▸ **WORK INSTRUCTIONS**
Copy nothing but the lines running from the one containing "Image resolution: width=1280" through the end of the listing below. Drop the pictures.
● ● ● ● ● ● ●
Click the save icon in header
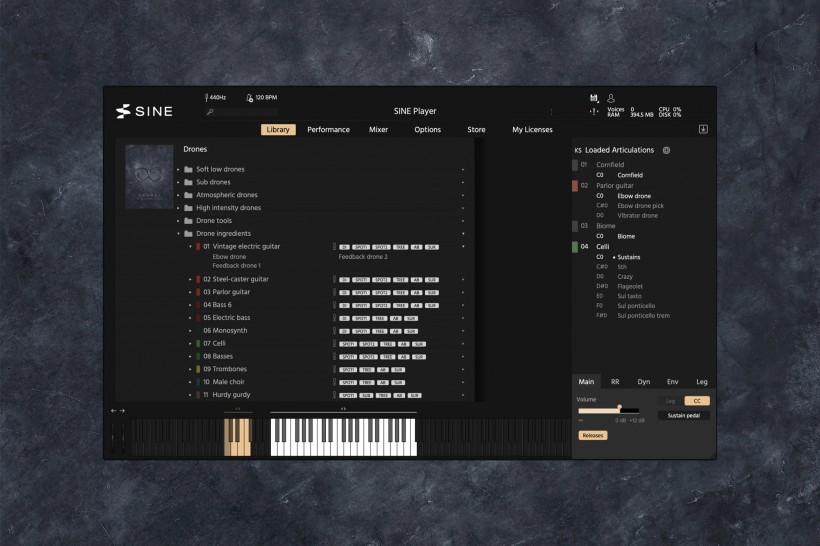This screenshot has height=546, width=820. (x=594, y=98)
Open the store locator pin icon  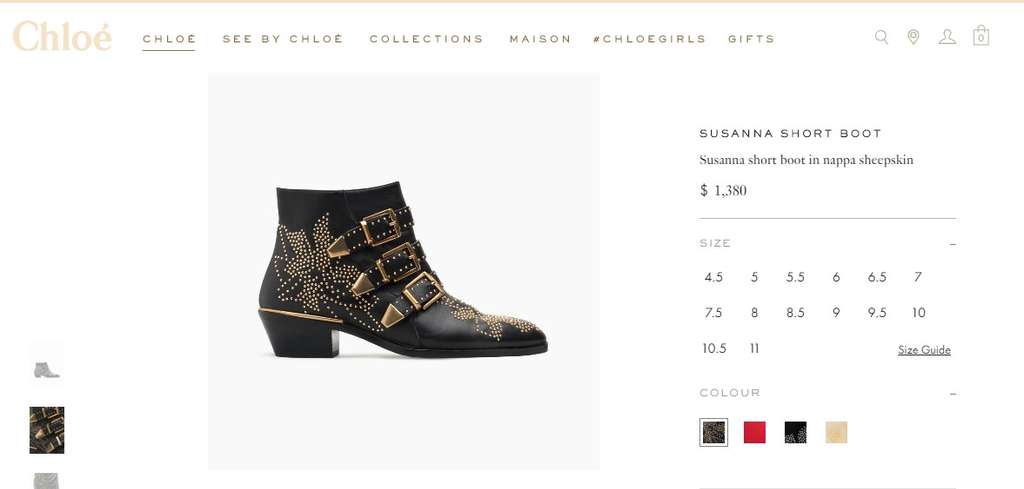click(x=913, y=37)
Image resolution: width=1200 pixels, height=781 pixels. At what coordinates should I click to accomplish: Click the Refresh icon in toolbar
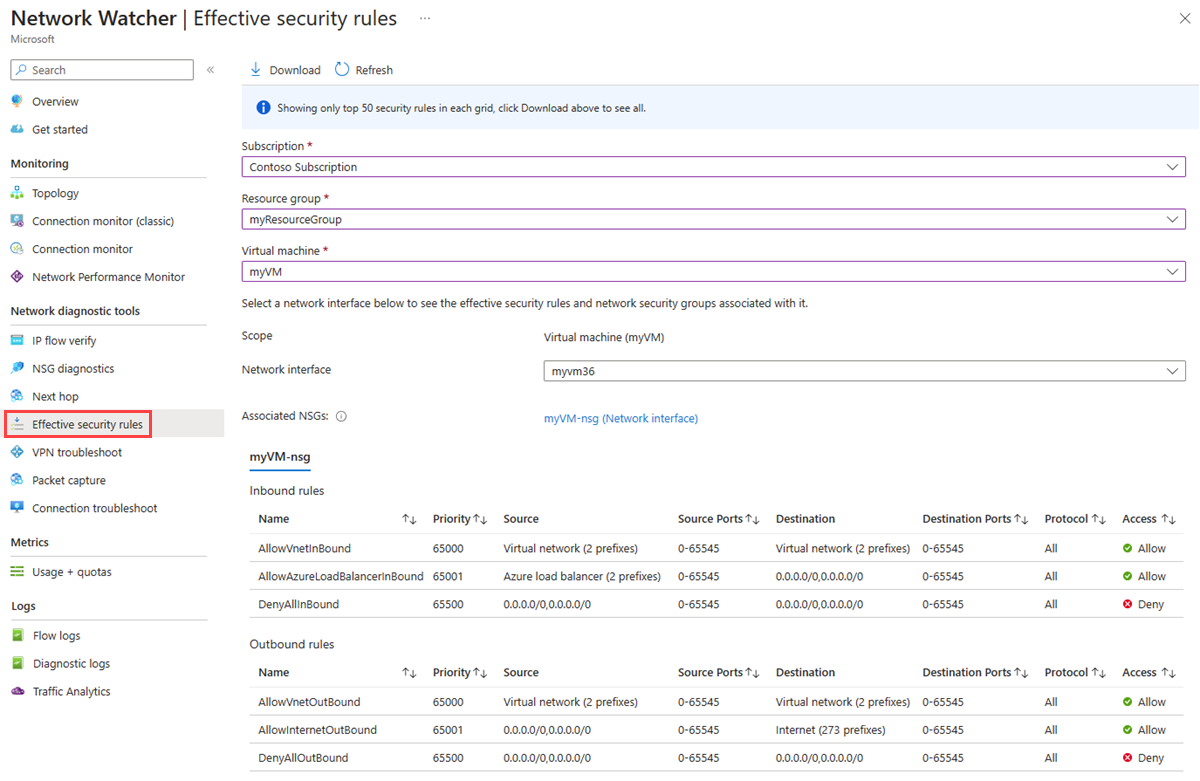point(342,70)
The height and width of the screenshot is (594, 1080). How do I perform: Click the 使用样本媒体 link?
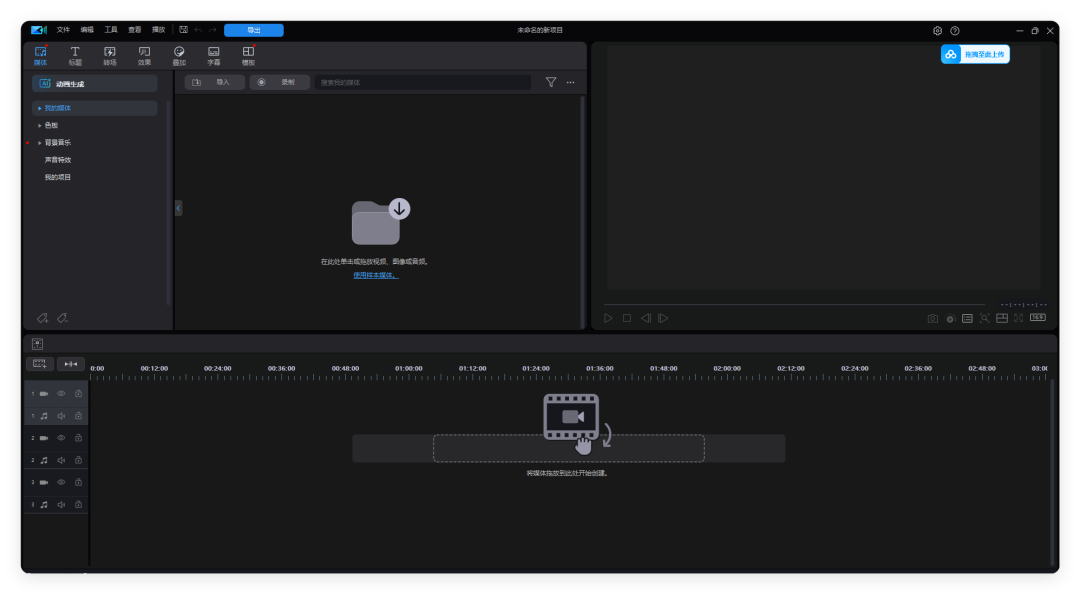(375, 274)
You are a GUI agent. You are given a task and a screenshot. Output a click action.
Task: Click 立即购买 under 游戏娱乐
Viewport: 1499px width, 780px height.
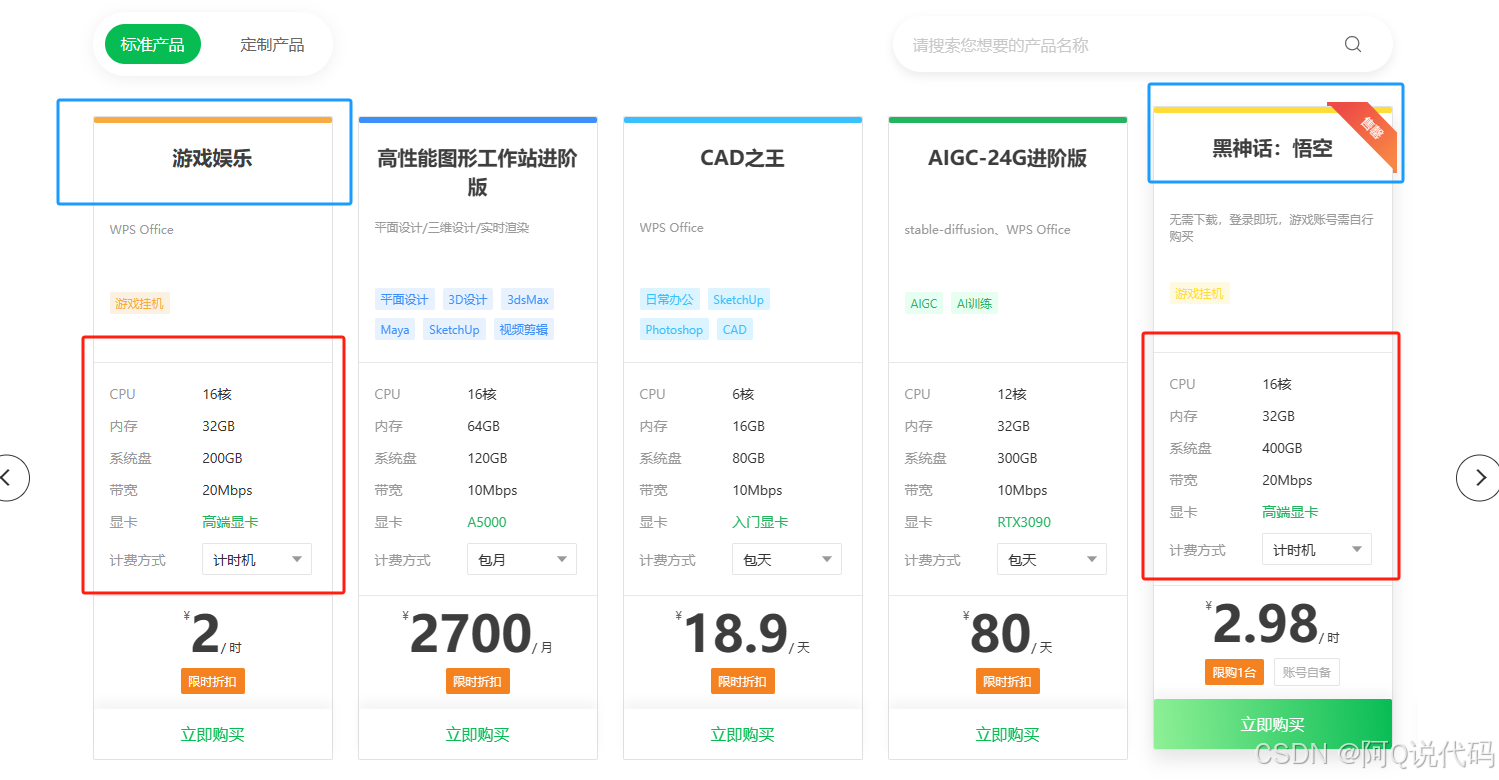coord(212,735)
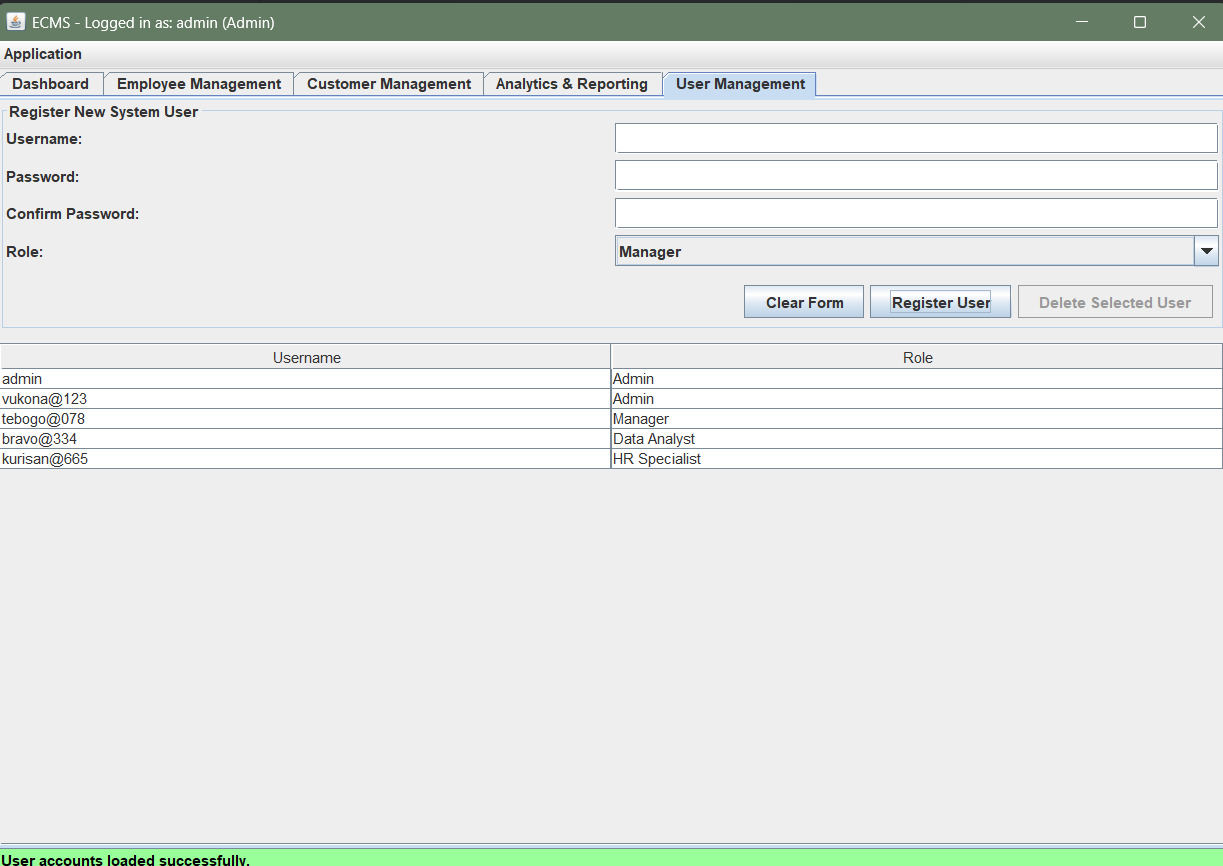Image resolution: width=1223 pixels, height=866 pixels.
Task: Click the Username input field
Action: pyautogui.click(x=916, y=137)
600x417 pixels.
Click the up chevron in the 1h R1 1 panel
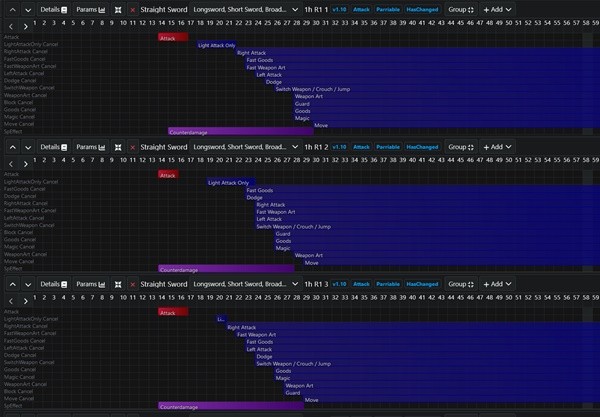(x=12, y=8)
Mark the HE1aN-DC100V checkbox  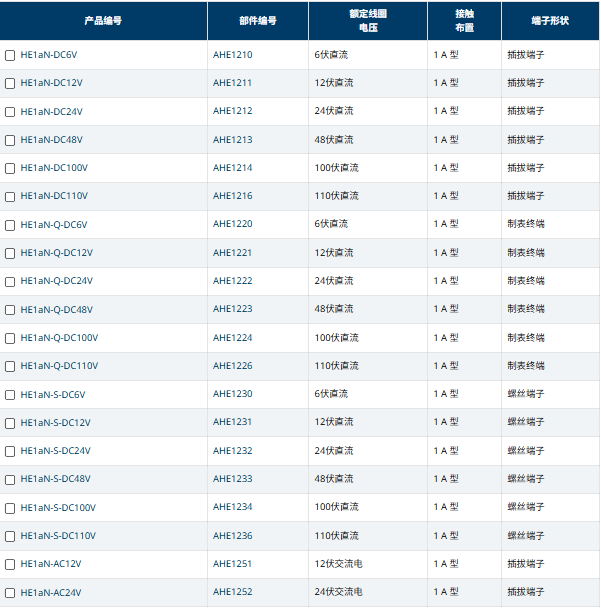pos(10,168)
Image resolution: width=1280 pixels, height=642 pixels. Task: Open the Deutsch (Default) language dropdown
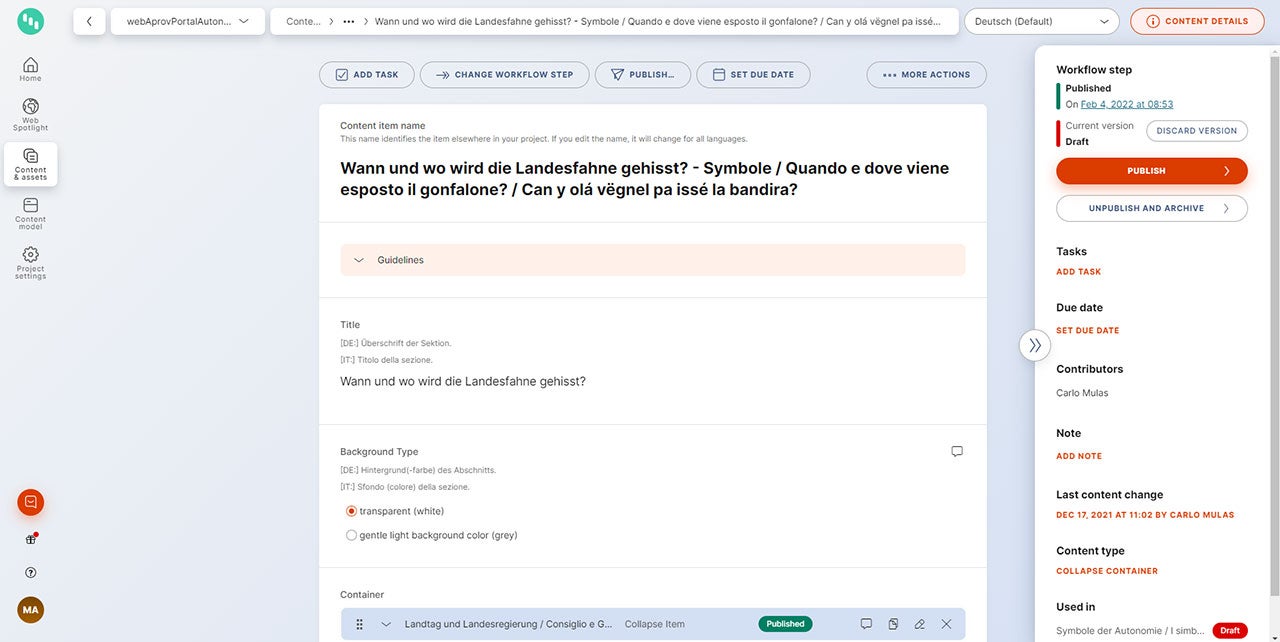coord(1042,21)
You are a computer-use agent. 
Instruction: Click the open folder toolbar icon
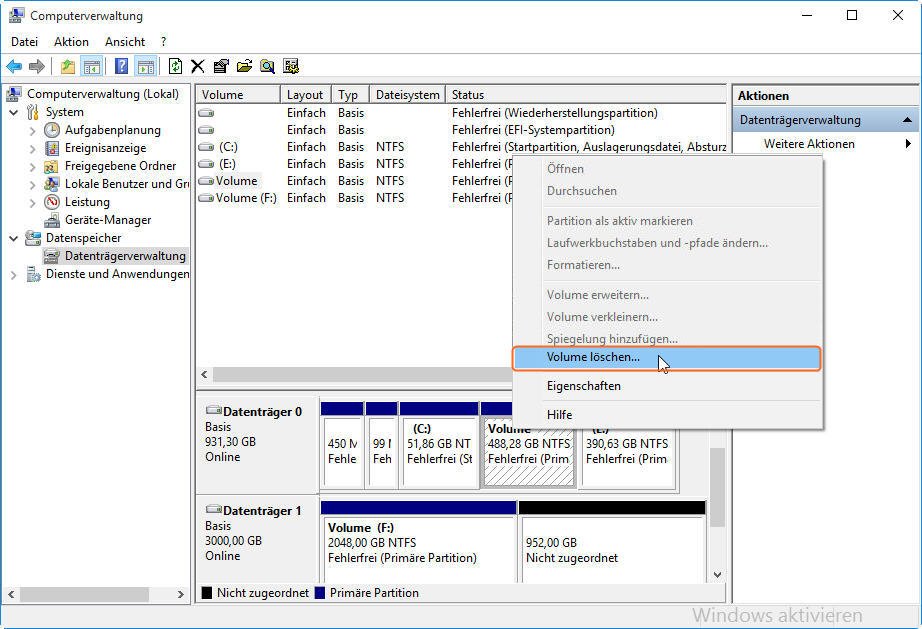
● ● ● ● ● ● ●
▸ **EXERCISE RESPONSE**
Image resolution: width=1280 pixels, height=642 pixels. Task: Open the Deutsch (Default) language dropdown
coord(1042,21)
You are a computer-use agent. 
Instruction: Click the open folder toolbar icon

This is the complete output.